Directions for this task » Copy out the entries that follow. Leave none out.

Extracted entries »
★ ★ ★

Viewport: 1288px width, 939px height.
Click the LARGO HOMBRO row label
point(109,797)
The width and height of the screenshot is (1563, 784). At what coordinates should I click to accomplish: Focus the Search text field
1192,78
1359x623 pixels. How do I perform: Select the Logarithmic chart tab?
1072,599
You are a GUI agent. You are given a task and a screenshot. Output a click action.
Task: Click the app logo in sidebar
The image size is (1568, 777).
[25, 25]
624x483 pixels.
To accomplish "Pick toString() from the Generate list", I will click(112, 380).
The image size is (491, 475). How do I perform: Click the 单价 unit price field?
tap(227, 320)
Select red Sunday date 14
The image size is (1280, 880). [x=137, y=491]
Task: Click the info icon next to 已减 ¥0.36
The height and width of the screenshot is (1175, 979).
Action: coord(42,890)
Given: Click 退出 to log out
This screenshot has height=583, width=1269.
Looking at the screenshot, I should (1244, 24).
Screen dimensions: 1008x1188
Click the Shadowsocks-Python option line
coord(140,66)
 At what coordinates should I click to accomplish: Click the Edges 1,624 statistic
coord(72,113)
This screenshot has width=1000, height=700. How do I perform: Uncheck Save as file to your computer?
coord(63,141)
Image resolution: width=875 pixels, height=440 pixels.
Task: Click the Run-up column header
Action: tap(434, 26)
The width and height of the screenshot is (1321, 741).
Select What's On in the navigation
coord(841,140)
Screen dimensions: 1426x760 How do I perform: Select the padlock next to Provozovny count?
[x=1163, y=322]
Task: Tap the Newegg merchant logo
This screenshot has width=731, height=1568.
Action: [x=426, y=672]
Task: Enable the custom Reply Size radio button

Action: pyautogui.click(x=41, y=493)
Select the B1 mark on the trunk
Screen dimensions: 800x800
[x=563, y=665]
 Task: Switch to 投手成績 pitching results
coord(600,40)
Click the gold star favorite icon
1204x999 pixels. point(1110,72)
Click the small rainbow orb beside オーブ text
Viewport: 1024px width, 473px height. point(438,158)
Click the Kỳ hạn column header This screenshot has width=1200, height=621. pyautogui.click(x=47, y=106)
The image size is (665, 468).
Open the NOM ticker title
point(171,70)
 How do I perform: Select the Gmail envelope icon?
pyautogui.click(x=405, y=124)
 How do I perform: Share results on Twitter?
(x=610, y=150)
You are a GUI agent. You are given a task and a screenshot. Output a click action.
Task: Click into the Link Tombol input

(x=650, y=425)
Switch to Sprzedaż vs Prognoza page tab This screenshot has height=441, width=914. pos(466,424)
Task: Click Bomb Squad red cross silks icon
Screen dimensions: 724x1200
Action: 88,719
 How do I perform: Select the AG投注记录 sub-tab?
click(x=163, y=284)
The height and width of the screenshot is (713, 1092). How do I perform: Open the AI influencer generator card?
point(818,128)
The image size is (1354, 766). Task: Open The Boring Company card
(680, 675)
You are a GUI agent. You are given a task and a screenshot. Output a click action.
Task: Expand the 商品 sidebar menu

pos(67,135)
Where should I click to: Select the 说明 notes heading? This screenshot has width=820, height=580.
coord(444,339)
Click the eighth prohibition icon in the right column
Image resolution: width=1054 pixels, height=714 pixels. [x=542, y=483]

★ ★ ★

Solution »
Viewport: 1288px width, 939px height.
Click the LARGO HOMBRO row label
point(109,797)
The width and height of the screenshot is (1563, 784). At what coordinates should I click to accomplish: Focus the Search text field
1192,78
1359x623 pixels. How do I perform: Select the Logarithmic chart tab?
1072,599
You are a GUI agent. You are given a task and a screenshot. Output a click action.
Task: Click the app logo in sidebar
The image size is (1568, 777).
[25, 25]
624x483 pixels.
To accomplish "Pick toString() from the Generate list", I will click(112, 380).
The image size is (491, 475). How do I perform: Click the 单价 unit price field?
tap(227, 320)
Select red Sunday date 14
The image size is (1280, 880). [x=137, y=491]
Task: Click the info icon next to 已减 ¥0.36
The height and width of the screenshot is (1175, 979).
Action: coord(42,890)
Given: Click 退出 to log out
This screenshot has height=583, width=1269.
Looking at the screenshot, I should (1244, 24).
Screen dimensions: 1008x1188
Click the Shadowsocks-Python option line
coord(140,66)
 At what coordinates should I click to accomplish: Click the Edges 1,624 statistic
coord(72,113)
This screenshot has width=1000, height=700. How do I perform: Uncheck Save as file to your computer?
coord(63,141)
Image resolution: width=875 pixels, height=440 pixels.
Task: Click the Run-up column header
Action: tap(434, 26)
The width and height of the screenshot is (1321, 741).
Select What's On in the navigation
coord(841,140)
Screen dimensions: 1426x760 How do I perform: Select the padlock next to Provozovny count?
[x=1163, y=322]
Task: Tap the Newegg merchant logo
This screenshot has width=731, height=1568.
Action: [x=426, y=672]
Task: Enable the custom Reply Size radio button

Action: pyautogui.click(x=41, y=493)
Select the B1 mark on the trunk
Screen dimensions: 800x800
[x=563, y=665]
 Task: Switch to 投手成績 pitching results
coord(600,40)
Click the gold star favorite icon
1204x999 pixels. point(1110,72)
Click the small rainbow orb beside オーブ text
Viewport: 1024px width, 473px height. point(438,158)
Click the Kỳ hạn column header This screenshot has width=1200, height=621. pyautogui.click(x=47, y=106)
The image size is (665, 468).
Open the NOM ticker title
point(171,70)
 How do I perform: Select the Gmail envelope icon?
pyautogui.click(x=405, y=124)
 How do I perform: Share results on Twitter?
(x=610, y=150)
You are a GUI agent. You are given a task and a screenshot. Output a click action.
Task: Click into the Link Tombol input

(x=650, y=425)
Switch to Sprzedaż vs Prognoza page tab This screenshot has height=441, width=914. pos(466,424)
Task: Click Bomb Squad red cross silks icon
Screen dimensions: 724x1200
Action: 88,719
 How do I perform: Select the AG投注记录 sub-tab?
click(x=163, y=284)
The height and width of the screenshot is (713, 1092). How do I perform: Open the AI influencer generator card?
point(818,128)
The image size is (1354, 766). Task: Open The Boring Company card
(680, 675)
You are a GUI agent. You are given a task and a screenshot. Output a click action.
Task: Expand the 商品 sidebar menu

pos(67,135)
Where should I click to: Select the 说明 notes heading? This screenshot has width=820, height=580.
coord(444,339)
Click the eighth prohibition icon in the right column
Image resolution: width=1054 pixels, height=714 pixels. [x=542, y=483]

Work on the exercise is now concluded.